**EXERCISE DETAILS**
Please copy, exactly as they appear below, the lines from the one containing "Facebook (215, 1310)" through the one containing "Главные новости (521, 186)".

[Stored records]
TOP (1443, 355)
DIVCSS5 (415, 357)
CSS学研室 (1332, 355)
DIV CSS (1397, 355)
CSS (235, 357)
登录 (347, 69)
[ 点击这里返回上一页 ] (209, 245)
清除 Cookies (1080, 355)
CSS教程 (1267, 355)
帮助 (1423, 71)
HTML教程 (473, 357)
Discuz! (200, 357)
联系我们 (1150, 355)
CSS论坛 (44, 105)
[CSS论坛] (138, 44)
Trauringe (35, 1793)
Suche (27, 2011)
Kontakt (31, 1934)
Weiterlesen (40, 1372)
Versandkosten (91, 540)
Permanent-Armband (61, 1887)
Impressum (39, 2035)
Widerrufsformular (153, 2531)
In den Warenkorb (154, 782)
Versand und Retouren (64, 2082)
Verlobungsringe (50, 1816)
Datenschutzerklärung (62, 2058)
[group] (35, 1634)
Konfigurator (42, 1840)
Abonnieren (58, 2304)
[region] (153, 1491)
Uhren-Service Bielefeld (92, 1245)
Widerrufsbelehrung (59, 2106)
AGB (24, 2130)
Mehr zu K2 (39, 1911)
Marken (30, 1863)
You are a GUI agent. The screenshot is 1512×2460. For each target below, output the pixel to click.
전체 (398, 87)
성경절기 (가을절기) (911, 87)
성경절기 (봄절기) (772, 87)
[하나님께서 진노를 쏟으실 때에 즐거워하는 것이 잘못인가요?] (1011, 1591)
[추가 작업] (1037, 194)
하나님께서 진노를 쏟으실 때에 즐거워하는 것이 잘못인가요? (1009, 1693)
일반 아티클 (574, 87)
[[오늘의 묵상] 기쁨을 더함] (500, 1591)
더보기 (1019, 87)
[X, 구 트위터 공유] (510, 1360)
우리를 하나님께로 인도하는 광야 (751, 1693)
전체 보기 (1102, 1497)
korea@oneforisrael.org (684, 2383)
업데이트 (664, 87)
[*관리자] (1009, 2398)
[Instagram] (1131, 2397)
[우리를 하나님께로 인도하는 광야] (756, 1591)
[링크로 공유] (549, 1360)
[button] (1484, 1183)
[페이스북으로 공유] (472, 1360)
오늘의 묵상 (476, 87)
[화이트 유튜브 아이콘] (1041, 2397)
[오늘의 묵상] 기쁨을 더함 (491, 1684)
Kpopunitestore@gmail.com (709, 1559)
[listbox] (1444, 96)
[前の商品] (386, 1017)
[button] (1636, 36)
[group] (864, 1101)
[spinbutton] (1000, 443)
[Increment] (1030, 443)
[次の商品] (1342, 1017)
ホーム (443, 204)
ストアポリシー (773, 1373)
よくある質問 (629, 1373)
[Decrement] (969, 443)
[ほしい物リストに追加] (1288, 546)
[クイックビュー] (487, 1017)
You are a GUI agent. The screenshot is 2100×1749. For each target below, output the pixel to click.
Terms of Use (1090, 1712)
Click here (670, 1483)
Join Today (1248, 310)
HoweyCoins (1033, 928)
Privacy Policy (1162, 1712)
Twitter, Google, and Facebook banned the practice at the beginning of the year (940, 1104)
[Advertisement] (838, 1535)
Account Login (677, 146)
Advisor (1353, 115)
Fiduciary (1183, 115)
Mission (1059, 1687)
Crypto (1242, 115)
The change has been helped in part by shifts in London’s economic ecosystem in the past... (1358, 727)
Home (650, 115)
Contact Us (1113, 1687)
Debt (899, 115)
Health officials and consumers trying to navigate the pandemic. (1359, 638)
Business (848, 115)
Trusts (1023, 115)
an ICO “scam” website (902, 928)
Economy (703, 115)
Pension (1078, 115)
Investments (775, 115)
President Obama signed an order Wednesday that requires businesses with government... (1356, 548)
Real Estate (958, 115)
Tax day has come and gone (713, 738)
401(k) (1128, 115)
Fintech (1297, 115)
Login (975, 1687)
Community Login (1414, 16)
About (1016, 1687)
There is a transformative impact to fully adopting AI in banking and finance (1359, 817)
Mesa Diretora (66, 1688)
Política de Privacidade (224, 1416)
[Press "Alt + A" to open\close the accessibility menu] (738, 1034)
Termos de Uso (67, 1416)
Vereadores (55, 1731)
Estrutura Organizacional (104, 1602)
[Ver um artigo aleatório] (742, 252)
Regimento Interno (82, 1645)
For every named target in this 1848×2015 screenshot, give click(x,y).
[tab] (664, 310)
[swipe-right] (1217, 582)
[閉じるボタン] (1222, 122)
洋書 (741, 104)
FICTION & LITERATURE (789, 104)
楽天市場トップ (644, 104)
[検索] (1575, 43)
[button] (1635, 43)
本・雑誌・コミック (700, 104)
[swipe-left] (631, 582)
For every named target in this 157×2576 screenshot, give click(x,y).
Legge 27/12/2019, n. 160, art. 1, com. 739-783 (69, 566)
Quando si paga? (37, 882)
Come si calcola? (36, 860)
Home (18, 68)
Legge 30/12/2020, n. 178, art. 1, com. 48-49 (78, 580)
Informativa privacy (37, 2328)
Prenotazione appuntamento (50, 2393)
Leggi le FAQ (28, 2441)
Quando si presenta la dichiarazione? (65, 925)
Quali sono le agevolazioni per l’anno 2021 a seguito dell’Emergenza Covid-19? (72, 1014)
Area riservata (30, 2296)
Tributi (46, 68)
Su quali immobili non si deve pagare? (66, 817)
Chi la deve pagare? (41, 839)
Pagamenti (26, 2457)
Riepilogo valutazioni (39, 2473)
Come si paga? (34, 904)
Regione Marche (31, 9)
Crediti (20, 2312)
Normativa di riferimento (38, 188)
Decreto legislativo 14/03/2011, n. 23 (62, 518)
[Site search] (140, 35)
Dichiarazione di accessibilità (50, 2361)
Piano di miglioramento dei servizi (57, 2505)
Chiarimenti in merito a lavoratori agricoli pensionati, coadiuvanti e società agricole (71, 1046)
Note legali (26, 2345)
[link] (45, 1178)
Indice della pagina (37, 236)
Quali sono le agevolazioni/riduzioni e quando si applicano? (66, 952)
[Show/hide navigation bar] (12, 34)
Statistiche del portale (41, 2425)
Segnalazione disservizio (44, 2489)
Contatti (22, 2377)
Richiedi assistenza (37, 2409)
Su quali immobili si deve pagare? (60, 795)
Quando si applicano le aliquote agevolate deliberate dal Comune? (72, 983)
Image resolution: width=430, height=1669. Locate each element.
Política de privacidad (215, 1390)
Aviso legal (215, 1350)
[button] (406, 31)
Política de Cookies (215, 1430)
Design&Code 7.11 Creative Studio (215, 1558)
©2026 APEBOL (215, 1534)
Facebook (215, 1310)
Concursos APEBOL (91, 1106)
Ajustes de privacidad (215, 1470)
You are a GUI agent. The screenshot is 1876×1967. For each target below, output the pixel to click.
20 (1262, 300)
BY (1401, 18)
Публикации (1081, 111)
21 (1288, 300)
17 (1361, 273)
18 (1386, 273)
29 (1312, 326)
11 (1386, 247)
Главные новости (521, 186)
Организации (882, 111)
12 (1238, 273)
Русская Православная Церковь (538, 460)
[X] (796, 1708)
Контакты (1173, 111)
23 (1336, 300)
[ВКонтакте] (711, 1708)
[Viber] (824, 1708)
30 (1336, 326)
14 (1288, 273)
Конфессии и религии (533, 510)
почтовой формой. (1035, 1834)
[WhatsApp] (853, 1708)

**OUTPUT OF THE EXERCISE**
Facebook (215, 1310)
Concursos APEBOL (91, 1106)
Ajustes de privacidad (215, 1470)
You are a GUI agent. The screenshot is 1876×1967. For each target below, output the pixel to click.
20 (1262, 300)
BY (1401, 18)
Публикации (1081, 111)
21 (1288, 300)
17 (1361, 273)
18 (1386, 273)
29 (1312, 326)
11 (1386, 247)
Главные новости (521, 186)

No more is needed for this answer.